* BEGIN INFORMATION SHOWN *

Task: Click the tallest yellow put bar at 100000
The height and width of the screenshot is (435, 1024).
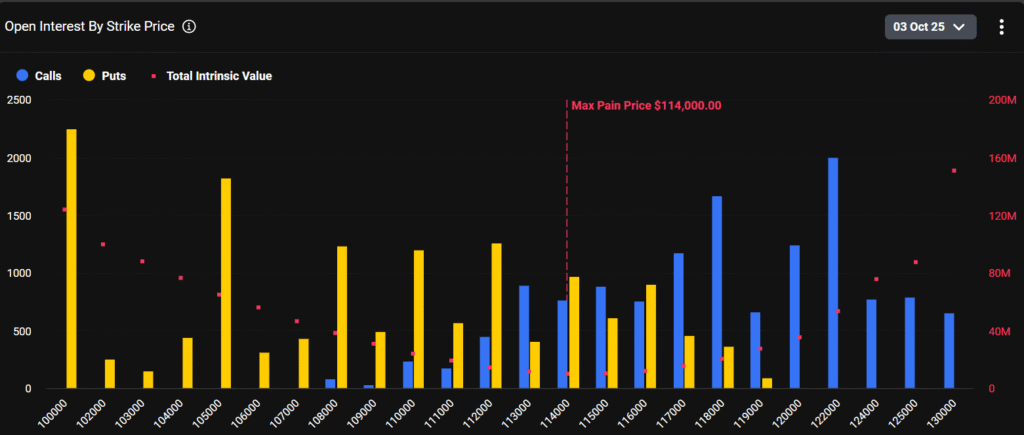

* END INFORMATION SHOWN *
* BEGIN INFORMATION SHOWN *

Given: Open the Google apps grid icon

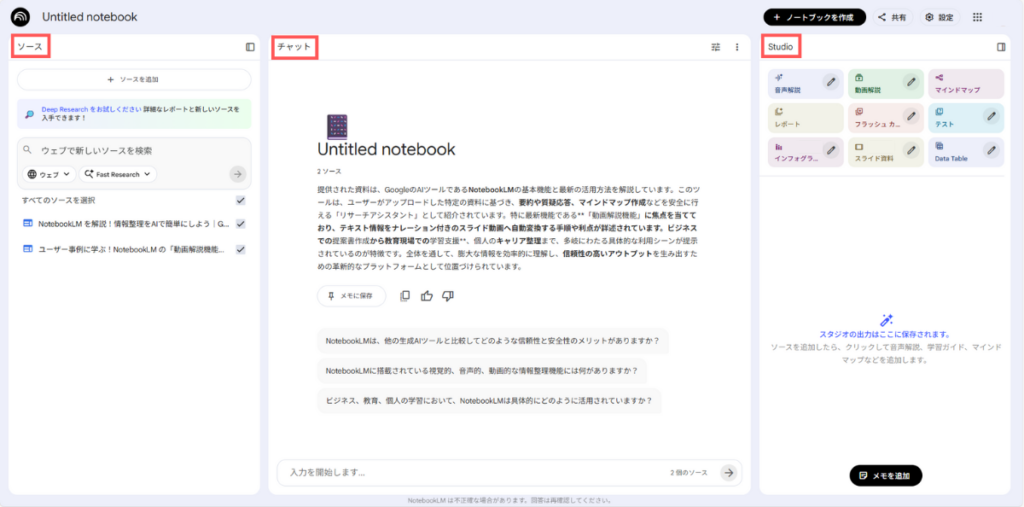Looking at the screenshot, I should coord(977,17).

* END INFORMATION SHOWN *
* BEGIN INFORMATION SHOWN *

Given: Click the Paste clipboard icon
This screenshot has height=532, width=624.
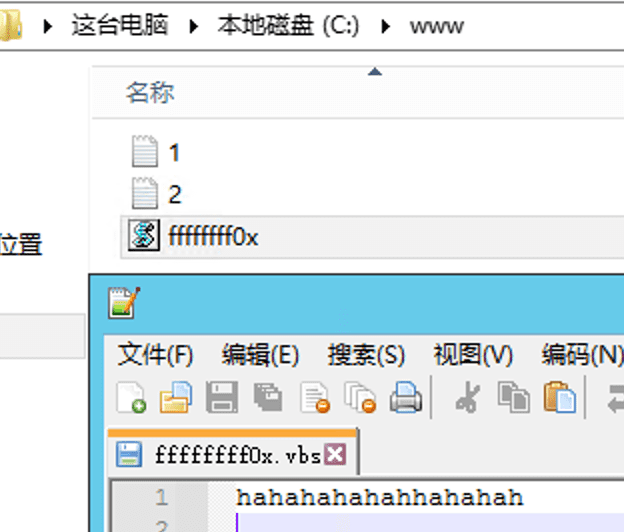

* END INFORMATION SHOWN *

■ **DIRECTIVE**
Please extract, word for word, the lines of the items above, from the line with "Task: Click the" up to and including the line with "The height and".

■ **RESULT**
Task: Click the tallest yellow put bar at 100000
The height and width of the screenshot is (435, 1024).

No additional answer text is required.